An endorsed homeowner's policy and a landlord's policy both typically cover losses from damage to, or theft from, your home. However, landlord's insurance also typically reimburses you for rental income lost while any damage to your home is repaired.
You might also want to require any renter to have a renter's insurance policy in place as a condition of signing the lease. Renter's insurance policies are mainly meant to protect tenants from loss or damage to their personal property, though such policies can indirectly benefit you, as the landlord, as well.
Rental policies sometimes cover loss or damage to the home caused by renter negligence (for example, if water damage occurs because the renter forgot to turn off a tap). Liability coverage for the renter might also be included. If so, the policy might cover medical bills and other costs and expenses in the event that a renter's guest gets injured on the property and sues the renter for damages.

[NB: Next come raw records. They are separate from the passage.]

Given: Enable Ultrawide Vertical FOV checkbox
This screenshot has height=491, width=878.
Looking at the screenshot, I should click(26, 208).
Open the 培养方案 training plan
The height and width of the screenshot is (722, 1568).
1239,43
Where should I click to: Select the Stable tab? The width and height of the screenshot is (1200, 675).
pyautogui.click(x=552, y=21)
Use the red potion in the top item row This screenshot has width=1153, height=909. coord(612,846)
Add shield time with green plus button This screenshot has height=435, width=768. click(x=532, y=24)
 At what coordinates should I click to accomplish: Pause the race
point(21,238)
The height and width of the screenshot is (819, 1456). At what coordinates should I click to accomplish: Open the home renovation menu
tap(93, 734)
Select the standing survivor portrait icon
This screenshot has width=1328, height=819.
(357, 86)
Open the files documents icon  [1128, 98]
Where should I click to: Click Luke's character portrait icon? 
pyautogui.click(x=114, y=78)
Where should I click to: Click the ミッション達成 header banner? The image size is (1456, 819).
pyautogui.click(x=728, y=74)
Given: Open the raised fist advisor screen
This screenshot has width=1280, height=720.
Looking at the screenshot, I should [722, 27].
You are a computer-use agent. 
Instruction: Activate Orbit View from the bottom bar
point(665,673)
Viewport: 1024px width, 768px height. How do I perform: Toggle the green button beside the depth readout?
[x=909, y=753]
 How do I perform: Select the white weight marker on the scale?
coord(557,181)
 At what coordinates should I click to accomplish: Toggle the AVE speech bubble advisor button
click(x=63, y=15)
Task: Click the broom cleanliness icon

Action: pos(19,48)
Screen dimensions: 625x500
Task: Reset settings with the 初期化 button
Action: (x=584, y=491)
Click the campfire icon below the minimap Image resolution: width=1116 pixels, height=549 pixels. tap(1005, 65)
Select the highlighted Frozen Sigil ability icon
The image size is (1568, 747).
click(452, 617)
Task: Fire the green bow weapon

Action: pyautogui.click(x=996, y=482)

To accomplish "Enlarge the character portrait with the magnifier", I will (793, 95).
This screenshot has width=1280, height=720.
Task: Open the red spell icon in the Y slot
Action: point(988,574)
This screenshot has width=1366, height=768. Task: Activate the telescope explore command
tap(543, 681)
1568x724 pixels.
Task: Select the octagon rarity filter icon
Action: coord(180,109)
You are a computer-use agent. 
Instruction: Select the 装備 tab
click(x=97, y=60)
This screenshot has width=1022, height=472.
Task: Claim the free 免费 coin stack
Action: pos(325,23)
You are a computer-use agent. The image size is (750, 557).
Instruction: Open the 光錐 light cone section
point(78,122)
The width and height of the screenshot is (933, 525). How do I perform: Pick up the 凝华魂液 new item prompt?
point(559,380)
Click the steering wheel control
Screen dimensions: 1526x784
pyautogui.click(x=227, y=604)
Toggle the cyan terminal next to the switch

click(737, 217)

Renter's insurance typically doesn't cover loss or damage to the property not caused by the tenant, nor will it cover any of your personal property that remains in the unit. That's where your insurance coverage will come into play. Also, even if the renter's policy contains liability coverage protecting the renter, it typically won't protect you, as the owner, in any liability lawsuit filed directly against you.
HOA policies typically cover only the common areas in the development (as defined in the governing documents). In a condo, the exterior walls are ordinarily considered common areas, while the unit interiors are considered property of individual owners. This means that if damage occurs to the siding or roof of the condominium building, for example, the HOA insurance might cover it. However, the HOA policy probably won't cover damage to the interior (such as ruined flooring, walls, or appliances).
The HOA insurance also won't provide protection for any of your personal belongings in the unit. Without your own insurance coverage, you'll pay out of pocket to replace things such as fire-damaged furniture or art.
To make sure you are adequately protected while renting out your unit, meet with an experienced insurance agent. Bring a copy of the development's governing documents and the HOA's insurance policy. Also discuss with the agent what type of policy and coverage you should require your tenant to obtain.
I am currently storing a lot of my stuff in a storage facility. Some of it isn't worth much, but some is antique furniture and family heirlooms. The storage unit is a little pricey. Is it worth it to buy separate insurance?
Many storage facility renters wrongly assume that the facility itself has insurance to cover losses for damage. This is sometimes but not always true. Check your agreement with the facility for the fine print. If you aren't already covered, you might be able to buy coverage directly from the storage facility. Many offer insurance as an add-on; for instance, an added $10,000 in insurance for a cost of around $10 to $30 per month.
Also check your homeowners' insurance policy. Many actually include a certain amount of recovery funds for "off-site" storage units.